> What you need to do: Rewrite the records starting with the line containing "Image resolution: width=1605" and going on through the end of the records, changing "advertisement" to "banner ad" and leaving everything else unchanged.

> Data entries:
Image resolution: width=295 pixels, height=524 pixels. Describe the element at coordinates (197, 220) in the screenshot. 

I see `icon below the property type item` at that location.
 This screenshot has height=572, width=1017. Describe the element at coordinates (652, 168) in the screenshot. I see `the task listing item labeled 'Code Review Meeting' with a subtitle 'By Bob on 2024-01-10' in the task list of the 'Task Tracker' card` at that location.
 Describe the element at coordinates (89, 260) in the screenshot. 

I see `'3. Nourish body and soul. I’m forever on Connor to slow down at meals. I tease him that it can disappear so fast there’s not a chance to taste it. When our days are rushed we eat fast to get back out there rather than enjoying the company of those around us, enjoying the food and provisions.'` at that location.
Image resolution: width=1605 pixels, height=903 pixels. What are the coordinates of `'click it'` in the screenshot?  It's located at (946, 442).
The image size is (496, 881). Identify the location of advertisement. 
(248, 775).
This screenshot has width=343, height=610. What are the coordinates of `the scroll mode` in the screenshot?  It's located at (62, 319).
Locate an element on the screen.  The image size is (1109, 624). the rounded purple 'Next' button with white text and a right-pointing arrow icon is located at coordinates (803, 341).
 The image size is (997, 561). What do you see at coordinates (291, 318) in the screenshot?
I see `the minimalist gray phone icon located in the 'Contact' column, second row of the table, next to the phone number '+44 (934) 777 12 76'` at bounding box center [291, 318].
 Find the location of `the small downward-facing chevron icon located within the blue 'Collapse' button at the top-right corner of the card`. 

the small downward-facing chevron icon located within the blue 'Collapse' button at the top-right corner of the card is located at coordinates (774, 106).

> Written answer:
Image resolution: width=1605 pixels, height=903 pixels. What are the coordinates of `'click it'` in the screenshot?  It's located at (946, 442).
The image size is (496, 881). Identify the location of banner ad. 
(248, 775).
This screenshot has width=343, height=610. What are the coordinates of `the scroll mode` in the screenshot?  It's located at (62, 319).
Locate an element on the screen.  The image size is (1109, 624). the rounded purple 'Next' button with white text and a right-pointing arrow icon is located at coordinates (803, 341).
 The image size is (997, 561). What do you see at coordinates (291, 318) in the screenshot?
I see `the minimalist gray phone icon located in the 'Contact' column, second row of the table, next to the phone number '+44 (934) 777 12 76'` at bounding box center [291, 318].
 Find the location of `the small downward-facing chevron icon located within the blue 'Collapse' button at the top-right corner of the card`. 

the small downward-facing chevron icon located within the blue 'Collapse' button at the top-right corner of the card is located at coordinates (774, 106).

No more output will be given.